---- Data under study

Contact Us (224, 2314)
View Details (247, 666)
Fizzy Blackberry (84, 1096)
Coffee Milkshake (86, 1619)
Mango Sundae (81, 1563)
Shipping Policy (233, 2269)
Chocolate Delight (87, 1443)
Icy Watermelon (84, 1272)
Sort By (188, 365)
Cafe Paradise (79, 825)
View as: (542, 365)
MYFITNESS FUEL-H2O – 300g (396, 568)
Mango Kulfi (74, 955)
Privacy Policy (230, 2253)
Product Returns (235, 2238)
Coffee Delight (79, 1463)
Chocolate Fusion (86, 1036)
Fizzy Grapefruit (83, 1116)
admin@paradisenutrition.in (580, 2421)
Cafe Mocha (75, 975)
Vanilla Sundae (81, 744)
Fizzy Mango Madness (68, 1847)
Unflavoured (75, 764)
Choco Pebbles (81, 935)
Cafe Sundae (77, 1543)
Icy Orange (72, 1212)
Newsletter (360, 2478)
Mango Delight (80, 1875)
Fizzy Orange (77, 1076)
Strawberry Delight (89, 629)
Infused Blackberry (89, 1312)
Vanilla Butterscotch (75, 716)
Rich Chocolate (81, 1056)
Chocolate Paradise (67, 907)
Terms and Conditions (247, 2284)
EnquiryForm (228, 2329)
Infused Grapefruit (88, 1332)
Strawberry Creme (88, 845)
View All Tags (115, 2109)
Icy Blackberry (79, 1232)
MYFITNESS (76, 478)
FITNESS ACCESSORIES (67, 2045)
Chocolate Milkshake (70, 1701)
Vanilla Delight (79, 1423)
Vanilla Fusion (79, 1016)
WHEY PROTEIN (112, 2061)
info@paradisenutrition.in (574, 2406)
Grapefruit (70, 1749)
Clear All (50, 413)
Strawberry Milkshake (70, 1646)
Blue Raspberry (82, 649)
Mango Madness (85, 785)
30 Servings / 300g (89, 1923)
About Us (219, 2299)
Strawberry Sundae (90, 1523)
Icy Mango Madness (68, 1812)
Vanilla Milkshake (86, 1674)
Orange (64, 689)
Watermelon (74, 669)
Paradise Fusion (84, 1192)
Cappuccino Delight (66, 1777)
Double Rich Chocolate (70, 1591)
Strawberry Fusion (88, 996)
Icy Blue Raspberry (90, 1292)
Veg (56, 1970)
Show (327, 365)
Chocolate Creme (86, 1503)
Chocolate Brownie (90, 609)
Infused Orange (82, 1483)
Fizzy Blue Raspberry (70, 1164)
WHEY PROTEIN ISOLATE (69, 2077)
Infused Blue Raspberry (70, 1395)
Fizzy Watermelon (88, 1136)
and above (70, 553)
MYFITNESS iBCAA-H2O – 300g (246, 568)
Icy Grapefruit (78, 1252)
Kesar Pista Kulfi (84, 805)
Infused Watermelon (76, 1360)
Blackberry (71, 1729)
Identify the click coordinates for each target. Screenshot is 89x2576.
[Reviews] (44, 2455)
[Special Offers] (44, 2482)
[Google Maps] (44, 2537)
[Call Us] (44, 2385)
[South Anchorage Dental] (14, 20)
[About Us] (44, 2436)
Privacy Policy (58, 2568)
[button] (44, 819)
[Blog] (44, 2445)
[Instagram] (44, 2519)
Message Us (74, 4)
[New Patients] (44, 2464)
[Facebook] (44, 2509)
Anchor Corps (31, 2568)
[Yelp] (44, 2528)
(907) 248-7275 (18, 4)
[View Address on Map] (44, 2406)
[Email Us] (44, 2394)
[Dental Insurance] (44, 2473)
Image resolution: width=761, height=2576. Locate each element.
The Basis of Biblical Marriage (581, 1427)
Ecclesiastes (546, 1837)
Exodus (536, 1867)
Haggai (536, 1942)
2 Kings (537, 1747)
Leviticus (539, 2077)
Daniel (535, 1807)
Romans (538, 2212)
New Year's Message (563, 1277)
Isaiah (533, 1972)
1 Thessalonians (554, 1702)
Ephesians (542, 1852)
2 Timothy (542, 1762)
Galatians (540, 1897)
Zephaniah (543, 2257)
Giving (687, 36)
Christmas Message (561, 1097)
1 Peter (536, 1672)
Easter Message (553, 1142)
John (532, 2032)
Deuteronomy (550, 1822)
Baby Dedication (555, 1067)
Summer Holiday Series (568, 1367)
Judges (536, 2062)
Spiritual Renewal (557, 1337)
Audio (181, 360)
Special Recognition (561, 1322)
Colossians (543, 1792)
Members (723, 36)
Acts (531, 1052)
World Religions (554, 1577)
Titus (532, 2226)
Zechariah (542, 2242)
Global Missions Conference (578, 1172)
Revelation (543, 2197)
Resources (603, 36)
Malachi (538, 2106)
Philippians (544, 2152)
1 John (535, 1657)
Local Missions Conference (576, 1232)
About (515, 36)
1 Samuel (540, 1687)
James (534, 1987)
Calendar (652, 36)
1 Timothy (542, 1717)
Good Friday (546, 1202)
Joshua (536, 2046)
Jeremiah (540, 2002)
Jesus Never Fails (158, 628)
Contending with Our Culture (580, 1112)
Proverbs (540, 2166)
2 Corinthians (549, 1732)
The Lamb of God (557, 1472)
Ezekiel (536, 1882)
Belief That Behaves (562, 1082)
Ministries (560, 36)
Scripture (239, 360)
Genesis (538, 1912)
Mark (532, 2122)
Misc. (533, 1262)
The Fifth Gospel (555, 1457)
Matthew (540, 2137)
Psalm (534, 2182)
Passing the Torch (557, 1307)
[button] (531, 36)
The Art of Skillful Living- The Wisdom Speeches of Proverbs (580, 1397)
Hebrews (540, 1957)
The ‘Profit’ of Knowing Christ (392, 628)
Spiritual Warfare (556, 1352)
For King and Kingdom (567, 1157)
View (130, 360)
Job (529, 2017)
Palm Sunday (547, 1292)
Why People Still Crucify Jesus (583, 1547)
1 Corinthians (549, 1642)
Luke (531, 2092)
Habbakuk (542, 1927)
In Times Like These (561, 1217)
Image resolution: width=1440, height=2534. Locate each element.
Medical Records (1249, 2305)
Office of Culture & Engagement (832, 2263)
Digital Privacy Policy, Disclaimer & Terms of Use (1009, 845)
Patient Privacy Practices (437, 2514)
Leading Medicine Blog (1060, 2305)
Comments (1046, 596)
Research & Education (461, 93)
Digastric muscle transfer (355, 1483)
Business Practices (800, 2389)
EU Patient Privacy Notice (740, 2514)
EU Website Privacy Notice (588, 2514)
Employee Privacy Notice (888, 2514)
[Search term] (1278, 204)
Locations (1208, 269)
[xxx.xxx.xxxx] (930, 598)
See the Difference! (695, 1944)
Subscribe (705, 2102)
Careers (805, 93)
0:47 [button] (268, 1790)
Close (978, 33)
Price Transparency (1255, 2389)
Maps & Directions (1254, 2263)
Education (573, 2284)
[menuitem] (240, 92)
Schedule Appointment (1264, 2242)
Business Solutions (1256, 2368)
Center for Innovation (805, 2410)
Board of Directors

--------

Aim of the task: Look back at the entries above and repeat, unchanged, every line from the line holding "Ezekiel (536, 1882)" through the line holding "Office of Culture & Engagement (832, 2263)".

Exercise output:
Ezekiel (536, 1882)
Belief That Behaves (562, 1082)
Ministries (560, 36)
Scripture (239, 360)
Genesis (538, 1912)
Mark (532, 2122)
Misc. (533, 1262)
The Fifth Gospel (555, 1457)
Matthew (540, 2137)
Psalm (534, 2182)
Passing the Torch (557, 1307)
[button] (531, 36)
The Art of Skillful Living- The Wisdom Speeches of Proverbs (580, 1397)
Hebrews (540, 1957)
The ‘Profit’ of Knowing Christ (392, 628)
Spiritual Warfare (556, 1352)
For King and Kingdom (567, 1157)
View (130, 360)
Job (529, 2017)
Palm Sunday (547, 1292)
Why People Still Crucify Jesus (583, 1547)
1 Corinthians (549, 1642)
Luke (531, 2092)
Habbakuk (542, 1927)
In Times Like These (561, 1217)
Image resolution: width=1440, height=2534. Locate each element.
Medical Records (1249, 2305)
Office of Culture & Engagement (832, 2263)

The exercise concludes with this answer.